Do natural ao artificial - do bom ao ruim, do ruim ao bom!

Ontem ao ler mais um livro onde faço as correções finais da minha monografia que será apresentada ainda este ano para conclusão de curso, me prendi na leitura do Gênio Milton Santos e sua imensa percepção sobre o espaço.

Uma viagem temporal e espacial onde viajei do "espaço natural", sem a presença humana no planeta, nos primórdios da estada do homem com uma relação harmônica e hoje num mundo totalmente artificializado, um espaço socializado e explorado pelas técnicas e pela busca de mais-valia, o que tem tornado o planeta, nossa única casa uma bomba relógio prestes à explodir.

Nesse contexto histórico globalizado até mesmo o lugar é algo irreconhecível muitas vezes pelos que ali vivem, a relação de topofilia muitas vezes perde o sentido a fim de dar lugar ao viver mundializado criando fantoches do sistema-mundo atual.

Ao mesmo tempo que as distâncias diminuiram através dos fluxos informacionais, a disparidade entre o homem e o próprio solo onde vive se torna cada vez maior e a segregação entre os semelhantes é cada vez mais devastadora em um ambiente de disputas em todos os âmbitos da vida.

Em que nos transformamos?

Em todo tempo a ação da mídia nos mostra um paraíso, algo próximo dos nossos olhos, porém distante da nossa realidade, o que nos exige viver com as migalhas de um todo de objetos enquanto o capital através das grandes corporações atinge o ápice das riquezas e o Estado perde força para as privatizações sendo negligente à realidade local e abrindo espaço para o capital tirano e segregador.

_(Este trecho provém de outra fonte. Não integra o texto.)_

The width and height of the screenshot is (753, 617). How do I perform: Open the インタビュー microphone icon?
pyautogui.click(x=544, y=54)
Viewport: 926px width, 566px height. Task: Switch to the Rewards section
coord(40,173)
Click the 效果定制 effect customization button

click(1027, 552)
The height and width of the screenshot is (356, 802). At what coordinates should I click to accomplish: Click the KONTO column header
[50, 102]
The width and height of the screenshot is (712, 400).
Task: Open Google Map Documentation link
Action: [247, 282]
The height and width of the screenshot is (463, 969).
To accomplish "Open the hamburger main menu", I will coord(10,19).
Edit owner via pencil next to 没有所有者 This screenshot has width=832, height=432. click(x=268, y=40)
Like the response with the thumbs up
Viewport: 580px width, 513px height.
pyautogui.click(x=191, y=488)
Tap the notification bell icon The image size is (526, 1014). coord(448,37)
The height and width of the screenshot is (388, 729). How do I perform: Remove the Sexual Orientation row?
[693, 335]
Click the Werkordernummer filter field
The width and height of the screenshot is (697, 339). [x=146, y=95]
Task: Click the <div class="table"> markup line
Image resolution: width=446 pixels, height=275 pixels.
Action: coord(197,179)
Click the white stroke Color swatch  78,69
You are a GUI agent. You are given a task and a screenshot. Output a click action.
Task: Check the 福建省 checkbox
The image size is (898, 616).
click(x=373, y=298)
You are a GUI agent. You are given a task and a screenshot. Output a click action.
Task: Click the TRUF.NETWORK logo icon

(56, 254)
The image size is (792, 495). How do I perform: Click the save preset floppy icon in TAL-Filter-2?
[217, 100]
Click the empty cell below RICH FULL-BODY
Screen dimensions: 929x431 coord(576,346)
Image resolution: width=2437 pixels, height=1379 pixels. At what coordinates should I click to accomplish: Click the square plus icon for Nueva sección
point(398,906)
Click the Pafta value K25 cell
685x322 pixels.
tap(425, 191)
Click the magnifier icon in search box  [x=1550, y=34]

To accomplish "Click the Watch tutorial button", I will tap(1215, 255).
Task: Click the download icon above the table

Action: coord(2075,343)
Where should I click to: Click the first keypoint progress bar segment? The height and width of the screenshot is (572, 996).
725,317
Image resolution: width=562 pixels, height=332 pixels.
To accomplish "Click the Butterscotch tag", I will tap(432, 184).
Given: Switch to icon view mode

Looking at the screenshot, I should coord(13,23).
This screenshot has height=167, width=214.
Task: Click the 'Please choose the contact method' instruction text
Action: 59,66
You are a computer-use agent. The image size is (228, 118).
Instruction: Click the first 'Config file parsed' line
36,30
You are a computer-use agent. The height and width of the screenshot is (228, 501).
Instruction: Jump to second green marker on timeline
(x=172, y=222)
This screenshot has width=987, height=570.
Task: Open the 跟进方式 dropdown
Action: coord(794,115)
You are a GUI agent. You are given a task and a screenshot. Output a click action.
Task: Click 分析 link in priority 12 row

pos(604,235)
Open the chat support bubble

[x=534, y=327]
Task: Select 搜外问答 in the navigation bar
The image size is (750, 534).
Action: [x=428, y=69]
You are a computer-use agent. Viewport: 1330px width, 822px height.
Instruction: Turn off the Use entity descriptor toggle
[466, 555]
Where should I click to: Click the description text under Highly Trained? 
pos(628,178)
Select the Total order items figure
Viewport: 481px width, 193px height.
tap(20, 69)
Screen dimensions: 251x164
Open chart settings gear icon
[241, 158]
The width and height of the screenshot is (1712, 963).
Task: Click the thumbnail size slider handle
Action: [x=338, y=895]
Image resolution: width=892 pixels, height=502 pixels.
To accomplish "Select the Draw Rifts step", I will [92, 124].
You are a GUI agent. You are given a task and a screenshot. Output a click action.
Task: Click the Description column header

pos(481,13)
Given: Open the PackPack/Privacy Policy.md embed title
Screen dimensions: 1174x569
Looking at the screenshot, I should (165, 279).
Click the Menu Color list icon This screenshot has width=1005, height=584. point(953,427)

Ao analisarmos o mundo das técnicas, o espaço ontem e hoje, percebemos o quanto regredimos nesse milhão de anos de presença humana na Terra, transformando a relação harmônica de tempos passados no paraíso artificial em que vivemos nos dias atuais, escravos do capital e do sistema-mundo atual.

Com quem poderemos contar, sem nem mesmo um Estado soberano onde a exploração estrangeira e o Neo-liberalismo tem massacrado os países Latino Americanos?

Espero ansioso pelo dia em que a cobra chamada Sistema Capitalista morda o seu próprio rabo.